PARTS OF THE EXERCISE.
1) According to the wing design article, what has been the biggest change in wing design since the early 1900s?
2) Reproduce the portion of the wing design article starting with "Fuel efficiencies are" and going on through "during wing design.".
----- SOURCE EXCERPT
The future of wing design: From wood and fabric to advanced composites and 3D printing

Written by: Tom Austin-Morgan | Published:

In the past 114 years of powered flight, the aircraft wing has transformed from the wood and fabric twin-wing set up of the Wright brothers' Flyer, to the composite materials used in the latest airliners from Boeing and Airbus.

Since the early 1900s the biggest change in design has been thickness. Thicker wings introduced in the 1920s and 30s allowed higher speeds to be reached and better manoeuvrability as well as the addition of in-wing fuel tanks, which ushered in the possibility of long-haul flights.

While the basic aerofoil has remained the fundamental platform for generating lift, there have been huge advances in both the materials and manufacturing processes used. OEMs are placing a major focus on trying to reduce drag and weight across all components in an effort to improve performance and efficiency.

“Efficiency is at the front of airline executives’ minds,” says Anand Parameswaran, senior vice president of aerospace and defence at Cyient. “As an increasingly demanding customer base calls for cheaper flights, cost effectiveness in both the operation and manufacturing of the aircraft is crucial for airlines to maintain profit margins.”

As airlines constantly push their manufacturing suppliers to deliver more efficient aircraft, OEMs are turning to technology to drive improvements in wing design and manufacture, focusing on improvements in aerodynamics and reductions in component weight.

Lightening the load

Fuel efficiencies are a major part of potential cost savings for operators. The amount of fuel used during a flight is approximately proportional to the drag of the aircraft. Higher drag means more fuel burnt and higher cost to the operator, so designers and manufacturers throughout the supply chain have focused on reducing weight during wing design.

The introduction of advanced composite materials has reduced the weight of wings in comparison to the predominantly aluminium structures that have been used since the 1960s. Composites can also be ‘tailored’ to specific design loads, strengths and tensions for different wing and aircraft models.
----------
----- RECORD EXTRACTS
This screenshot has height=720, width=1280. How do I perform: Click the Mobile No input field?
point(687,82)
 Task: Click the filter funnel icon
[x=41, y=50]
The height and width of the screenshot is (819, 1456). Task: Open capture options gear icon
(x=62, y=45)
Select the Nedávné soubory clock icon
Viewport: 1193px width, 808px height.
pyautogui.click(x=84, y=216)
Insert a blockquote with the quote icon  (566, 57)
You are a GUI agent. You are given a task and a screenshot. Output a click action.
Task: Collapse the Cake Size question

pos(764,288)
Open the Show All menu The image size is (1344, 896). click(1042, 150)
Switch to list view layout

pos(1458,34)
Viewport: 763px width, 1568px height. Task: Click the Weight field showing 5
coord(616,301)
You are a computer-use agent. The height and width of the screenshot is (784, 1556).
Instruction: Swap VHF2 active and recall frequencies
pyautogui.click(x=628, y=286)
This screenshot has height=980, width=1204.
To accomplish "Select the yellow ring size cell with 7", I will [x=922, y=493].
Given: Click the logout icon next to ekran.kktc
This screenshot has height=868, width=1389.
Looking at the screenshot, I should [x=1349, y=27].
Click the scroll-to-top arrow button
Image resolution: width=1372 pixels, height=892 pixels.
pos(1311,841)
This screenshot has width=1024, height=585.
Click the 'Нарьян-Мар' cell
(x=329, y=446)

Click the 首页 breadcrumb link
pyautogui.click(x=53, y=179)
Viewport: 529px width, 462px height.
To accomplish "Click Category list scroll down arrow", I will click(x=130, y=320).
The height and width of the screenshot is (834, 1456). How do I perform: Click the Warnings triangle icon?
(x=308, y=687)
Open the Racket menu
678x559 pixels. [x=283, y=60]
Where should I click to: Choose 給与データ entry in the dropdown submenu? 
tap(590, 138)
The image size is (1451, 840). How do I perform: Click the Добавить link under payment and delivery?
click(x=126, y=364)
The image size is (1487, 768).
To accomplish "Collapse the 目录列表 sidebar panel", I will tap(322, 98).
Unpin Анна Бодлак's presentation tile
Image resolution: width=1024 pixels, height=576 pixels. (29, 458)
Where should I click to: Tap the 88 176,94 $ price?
----------
SOLUTIONS TO EACH TASK.
1) Thickness.

2)
Fuel efficiencies are a major part of potential cost savings for operators. The amount of fuel used during a flight is approximately proportional to the drag of the aircraft. Higher drag means more fuel burnt and higher cost to the operator, so designers and manufacturers throughout the supply chain have focused on reducing weight during wing design.